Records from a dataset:

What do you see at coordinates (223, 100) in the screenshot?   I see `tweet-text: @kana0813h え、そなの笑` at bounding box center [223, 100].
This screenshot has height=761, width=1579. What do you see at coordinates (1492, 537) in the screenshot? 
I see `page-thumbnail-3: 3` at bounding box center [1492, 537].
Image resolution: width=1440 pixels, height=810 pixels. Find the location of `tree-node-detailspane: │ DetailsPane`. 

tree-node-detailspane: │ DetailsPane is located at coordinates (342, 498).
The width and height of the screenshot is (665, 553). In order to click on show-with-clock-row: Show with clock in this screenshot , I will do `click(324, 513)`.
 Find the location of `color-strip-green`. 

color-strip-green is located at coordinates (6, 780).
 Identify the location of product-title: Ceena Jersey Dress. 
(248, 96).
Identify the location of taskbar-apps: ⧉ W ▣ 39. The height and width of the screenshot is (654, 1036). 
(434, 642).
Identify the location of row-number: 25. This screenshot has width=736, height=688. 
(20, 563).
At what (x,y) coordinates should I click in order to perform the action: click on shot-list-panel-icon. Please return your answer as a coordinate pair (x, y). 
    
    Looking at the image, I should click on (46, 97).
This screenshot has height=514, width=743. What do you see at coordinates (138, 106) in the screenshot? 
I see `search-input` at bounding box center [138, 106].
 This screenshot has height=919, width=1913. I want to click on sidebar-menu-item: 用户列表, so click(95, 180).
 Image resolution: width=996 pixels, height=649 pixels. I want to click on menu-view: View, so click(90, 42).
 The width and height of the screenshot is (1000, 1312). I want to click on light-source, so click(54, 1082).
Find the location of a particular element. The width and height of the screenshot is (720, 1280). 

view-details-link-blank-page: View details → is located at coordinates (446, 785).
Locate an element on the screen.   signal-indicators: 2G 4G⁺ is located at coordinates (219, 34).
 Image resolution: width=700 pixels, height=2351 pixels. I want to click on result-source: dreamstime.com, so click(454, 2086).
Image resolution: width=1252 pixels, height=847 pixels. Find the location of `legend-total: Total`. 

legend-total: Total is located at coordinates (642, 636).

The task:
Write out the rows above again, changing "Identify the location of" to "Find the position of" wherever it occurs and leaving everything else as it is.

Task response:
What do you see at coordinates (223, 100) in the screenshot?   I see `tweet-text: @kana0813h え、そなの笑` at bounding box center [223, 100].
This screenshot has height=761, width=1579. What do you see at coordinates (1492, 537) in the screenshot? 
I see `page-thumbnail-3: 3` at bounding box center [1492, 537].
Image resolution: width=1440 pixels, height=810 pixels. Find the location of `tree-node-detailspane: │ DetailsPane`. 

tree-node-detailspane: │ DetailsPane is located at coordinates (342, 498).
The width and height of the screenshot is (665, 553). In order to click on show-with-clock-row: Show with clock in this screenshot , I will do `click(324, 513)`.
 Find the location of `color-strip-green`. 

color-strip-green is located at coordinates (6, 780).
 Find the position of product-title: Ceena Jersey Dress. 
(248, 96).
Find the position of taskbar-apps: ⧉ W ▣ 39. The height and width of the screenshot is (654, 1036). 
(434, 642).
Find the position of row-number: 25. This screenshot has width=736, height=688. 
(20, 563).
At what (x,y) coordinates should I click in order to perform the action: click on shot-list-panel-icon. Please return your answer as a coordinate pair (x, y). 
    
    Looking at the image, I should click on (46, 97).
This screenshot has height=514, width=743. What do you see at coordinates (138, 106) in the screenshot? 
I see `search-input` at bounding box center [138, 106].
 This screenshot has height=919, width=1913. I want to click on sidebar-menu-item: 用户列表, so click(95, 180).
 Image resolution: width=996 pixels, height=649 pixels. I want to click on menu-view: View, so click(90, 42).
 The width and height of the screenshot is (1000, 1312). I want to click on light-source, so click(54, 1082).
Find the location of a particular element. The width and height of the screenshot is (720, 1280). 

view-details-link-blank-page: View details → is located at coordinates (446, 785).
Locate an element on the screen.   signal-indicators: 2G 4G⁺ is located at coordinates (219, 34).
 Image resolution: width=700 pixels, height=2351 pixels. I want to click on result-source: dreamstime.com, so click(454, 2086).
Image resolution: width=1252 pixels, height=847 pixels. Find the location of `legend-total: Total`. 

legend-total: Total is located at coordinates (642, 636).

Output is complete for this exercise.